"A banana"

Translation:Una banana

March 16, 2013

18 Comments


https://www.duolingo.com/balber123

Gotta love the cognates!

March 16, 2013

https://www.duolingo.com/Rae.F
  • 1890

Yes, although one must beware the false friends!

July 11, 2014

https://www.duolingo.com/Shorna6

What's the difference between 'una' and 'un'?

April 9, 2016

https://www.duolingo.com/Rae.F
  • 1890

una is the feminine form. un is the masculine form.

April 10, 2016

https://www.duolingo.com/StephenMag172608

Thank you for clearing that up

April 3, 2019

https://www.duolingo.com/robi_qvak

This came in flirting to me

February 17, 2017

https://www.duolingo.com/conradsteenkamp

I dont get this one. Why A?

May 14, 2015

https://www.duolingo.com/conradsteenkamp

silly me, I see it is English

May 14, 2015

https://www.duolingo.com/OrianaLopez

Because in italian there is Una

October 8, 2015

https://www.duolingo.com/susy591748

I am confused!

September 11, 2016

https://www.duolingo.com/CatherineG666393

Why is the banana feminine

January 5, 2017

https://www.duolingo.com/Rae.F
  • 1890

It just is.
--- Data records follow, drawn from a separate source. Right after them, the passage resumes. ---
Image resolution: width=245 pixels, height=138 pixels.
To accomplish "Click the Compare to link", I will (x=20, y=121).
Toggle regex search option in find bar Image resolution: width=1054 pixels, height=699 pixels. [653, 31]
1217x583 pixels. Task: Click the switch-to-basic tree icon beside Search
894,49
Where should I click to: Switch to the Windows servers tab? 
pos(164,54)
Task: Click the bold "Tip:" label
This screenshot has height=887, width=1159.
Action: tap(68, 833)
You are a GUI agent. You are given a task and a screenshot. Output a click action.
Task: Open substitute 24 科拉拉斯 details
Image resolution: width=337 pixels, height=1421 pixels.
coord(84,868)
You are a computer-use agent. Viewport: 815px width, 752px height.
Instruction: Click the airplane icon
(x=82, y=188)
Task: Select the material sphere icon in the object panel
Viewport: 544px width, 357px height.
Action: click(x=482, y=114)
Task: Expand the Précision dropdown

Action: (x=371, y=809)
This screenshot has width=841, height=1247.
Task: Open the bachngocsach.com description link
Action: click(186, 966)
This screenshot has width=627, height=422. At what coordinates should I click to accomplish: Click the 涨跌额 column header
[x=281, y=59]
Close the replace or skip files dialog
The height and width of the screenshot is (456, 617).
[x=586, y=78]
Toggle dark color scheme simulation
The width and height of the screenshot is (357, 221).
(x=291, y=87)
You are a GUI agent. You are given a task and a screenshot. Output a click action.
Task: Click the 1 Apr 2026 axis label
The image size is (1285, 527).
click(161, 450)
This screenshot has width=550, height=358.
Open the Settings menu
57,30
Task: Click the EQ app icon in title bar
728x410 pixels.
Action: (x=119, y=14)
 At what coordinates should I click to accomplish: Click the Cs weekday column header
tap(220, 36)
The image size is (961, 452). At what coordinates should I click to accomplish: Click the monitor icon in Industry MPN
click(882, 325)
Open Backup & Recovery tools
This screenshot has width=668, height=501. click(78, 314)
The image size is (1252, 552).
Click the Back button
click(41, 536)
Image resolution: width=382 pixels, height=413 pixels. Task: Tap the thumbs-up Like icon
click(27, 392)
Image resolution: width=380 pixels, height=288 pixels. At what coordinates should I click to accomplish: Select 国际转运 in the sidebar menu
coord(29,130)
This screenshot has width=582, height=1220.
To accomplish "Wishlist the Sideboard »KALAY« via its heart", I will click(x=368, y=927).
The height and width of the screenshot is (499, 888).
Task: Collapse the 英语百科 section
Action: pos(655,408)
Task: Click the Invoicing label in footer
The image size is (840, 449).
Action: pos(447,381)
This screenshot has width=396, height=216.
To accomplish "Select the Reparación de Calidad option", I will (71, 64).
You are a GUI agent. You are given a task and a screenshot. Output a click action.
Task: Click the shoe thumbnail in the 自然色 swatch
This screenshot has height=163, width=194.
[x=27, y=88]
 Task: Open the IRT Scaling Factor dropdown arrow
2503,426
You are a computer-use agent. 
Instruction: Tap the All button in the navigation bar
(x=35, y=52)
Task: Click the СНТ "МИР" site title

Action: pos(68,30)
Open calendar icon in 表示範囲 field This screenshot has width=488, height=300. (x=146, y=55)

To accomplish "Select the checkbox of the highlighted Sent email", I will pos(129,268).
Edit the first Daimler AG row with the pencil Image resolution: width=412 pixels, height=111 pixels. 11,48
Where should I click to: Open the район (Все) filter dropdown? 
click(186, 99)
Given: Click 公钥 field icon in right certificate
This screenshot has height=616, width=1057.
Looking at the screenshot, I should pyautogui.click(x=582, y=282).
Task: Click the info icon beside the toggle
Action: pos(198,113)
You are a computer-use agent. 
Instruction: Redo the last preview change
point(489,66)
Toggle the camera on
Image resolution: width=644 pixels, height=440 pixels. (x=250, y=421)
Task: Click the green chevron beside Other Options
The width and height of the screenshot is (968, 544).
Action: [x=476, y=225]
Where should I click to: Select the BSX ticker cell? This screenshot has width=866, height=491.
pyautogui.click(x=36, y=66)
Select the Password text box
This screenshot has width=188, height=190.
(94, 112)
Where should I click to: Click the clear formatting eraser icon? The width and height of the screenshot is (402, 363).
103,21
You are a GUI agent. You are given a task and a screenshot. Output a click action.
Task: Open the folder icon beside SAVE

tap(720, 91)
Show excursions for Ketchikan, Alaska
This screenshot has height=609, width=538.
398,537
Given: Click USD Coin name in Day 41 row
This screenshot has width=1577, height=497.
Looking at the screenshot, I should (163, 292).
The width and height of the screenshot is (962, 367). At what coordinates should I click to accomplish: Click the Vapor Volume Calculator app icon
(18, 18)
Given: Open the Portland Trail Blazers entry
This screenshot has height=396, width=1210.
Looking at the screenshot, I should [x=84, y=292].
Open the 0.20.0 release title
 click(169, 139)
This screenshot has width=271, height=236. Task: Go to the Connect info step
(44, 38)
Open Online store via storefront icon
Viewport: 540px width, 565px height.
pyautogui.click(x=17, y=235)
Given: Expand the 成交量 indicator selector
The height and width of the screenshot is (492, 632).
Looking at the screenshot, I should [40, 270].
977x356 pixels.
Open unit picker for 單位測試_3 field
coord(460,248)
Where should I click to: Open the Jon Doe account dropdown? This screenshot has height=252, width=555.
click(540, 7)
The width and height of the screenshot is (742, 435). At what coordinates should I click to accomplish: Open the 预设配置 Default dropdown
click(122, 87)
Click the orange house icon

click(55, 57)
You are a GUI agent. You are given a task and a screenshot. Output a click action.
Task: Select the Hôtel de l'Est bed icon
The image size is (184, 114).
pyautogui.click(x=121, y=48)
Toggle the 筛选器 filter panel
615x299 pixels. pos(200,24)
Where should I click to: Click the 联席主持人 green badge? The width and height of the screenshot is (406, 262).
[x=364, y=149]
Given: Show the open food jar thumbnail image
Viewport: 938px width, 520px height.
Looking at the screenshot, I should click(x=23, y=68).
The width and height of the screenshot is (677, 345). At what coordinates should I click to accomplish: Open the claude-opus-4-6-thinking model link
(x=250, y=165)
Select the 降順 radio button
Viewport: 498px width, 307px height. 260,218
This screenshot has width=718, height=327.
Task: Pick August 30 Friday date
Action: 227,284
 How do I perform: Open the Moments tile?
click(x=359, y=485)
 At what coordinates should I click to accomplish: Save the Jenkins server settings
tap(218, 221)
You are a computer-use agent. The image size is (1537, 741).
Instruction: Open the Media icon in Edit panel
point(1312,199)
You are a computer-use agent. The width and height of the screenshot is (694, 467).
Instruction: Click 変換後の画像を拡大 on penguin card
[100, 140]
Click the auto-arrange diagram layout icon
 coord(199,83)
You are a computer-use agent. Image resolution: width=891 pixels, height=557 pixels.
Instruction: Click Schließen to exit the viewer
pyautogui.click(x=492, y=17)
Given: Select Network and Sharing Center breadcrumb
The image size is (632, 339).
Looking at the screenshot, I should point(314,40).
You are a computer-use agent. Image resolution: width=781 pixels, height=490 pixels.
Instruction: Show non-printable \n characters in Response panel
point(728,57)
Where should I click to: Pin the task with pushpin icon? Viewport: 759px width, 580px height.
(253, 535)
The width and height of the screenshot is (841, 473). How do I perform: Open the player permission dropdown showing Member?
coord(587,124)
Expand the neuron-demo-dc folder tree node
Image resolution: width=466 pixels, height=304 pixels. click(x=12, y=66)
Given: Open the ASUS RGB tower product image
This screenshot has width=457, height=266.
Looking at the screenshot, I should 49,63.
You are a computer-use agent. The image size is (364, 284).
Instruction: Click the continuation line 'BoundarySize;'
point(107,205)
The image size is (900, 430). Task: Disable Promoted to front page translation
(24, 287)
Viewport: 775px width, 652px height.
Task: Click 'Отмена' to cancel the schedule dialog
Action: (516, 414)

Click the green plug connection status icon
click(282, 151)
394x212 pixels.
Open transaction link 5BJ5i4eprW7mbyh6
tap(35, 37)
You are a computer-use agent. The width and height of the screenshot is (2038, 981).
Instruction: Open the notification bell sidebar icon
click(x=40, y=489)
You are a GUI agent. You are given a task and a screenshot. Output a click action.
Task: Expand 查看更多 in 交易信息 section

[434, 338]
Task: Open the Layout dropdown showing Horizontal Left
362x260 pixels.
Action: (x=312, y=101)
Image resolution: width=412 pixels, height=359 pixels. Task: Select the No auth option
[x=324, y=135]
Noun classes (grammatical gender) are mostly arbitrary. The category labels "masculine" or "feminine" or "neuter" are just what they're called. Don't read too much into it.

January 5, 2017

https://www.duolingo.com/CarolaTeje

Why is "una" sometimes translated as "one" and sometimes as "a"?

April 6, 2017

https://www.duolingo.com/Rae.F
  • 1890

Not all languages distinguish between "one" and the singular indefinite article. Even in English, "a/an" and "one" have the same etymology.

April 12, 2017

https://www.duolingo.com/StephenMag172608

"Una " and "Un " seem to have the same meaning but not in different sentences

April 3, 2019

https://www.duolingo.com/Rae.F
  • 1890

"una" is the feminine form used with feminine nouns.
"un" is the masculine form used with masculine nouns.

April 3, 2019

https://www.duolingo.com/StephenMag172608

So a banana is not masculine because it is food ?

April 3, 2019

https://www.duolingo.com/Rae.F
  • 1890

That has nothing to do with it. Grammatical gender is largely arbitrary. But in Italian, you can (mostly) tell what gender a word is by how it ends:

singular -o, plural -i -- masculine
singular -a, plural -e -- feminine

Some words are -e in the singular and -i in the plural and you just need to memorize on a case-by-case basis if they're masculine or feminine.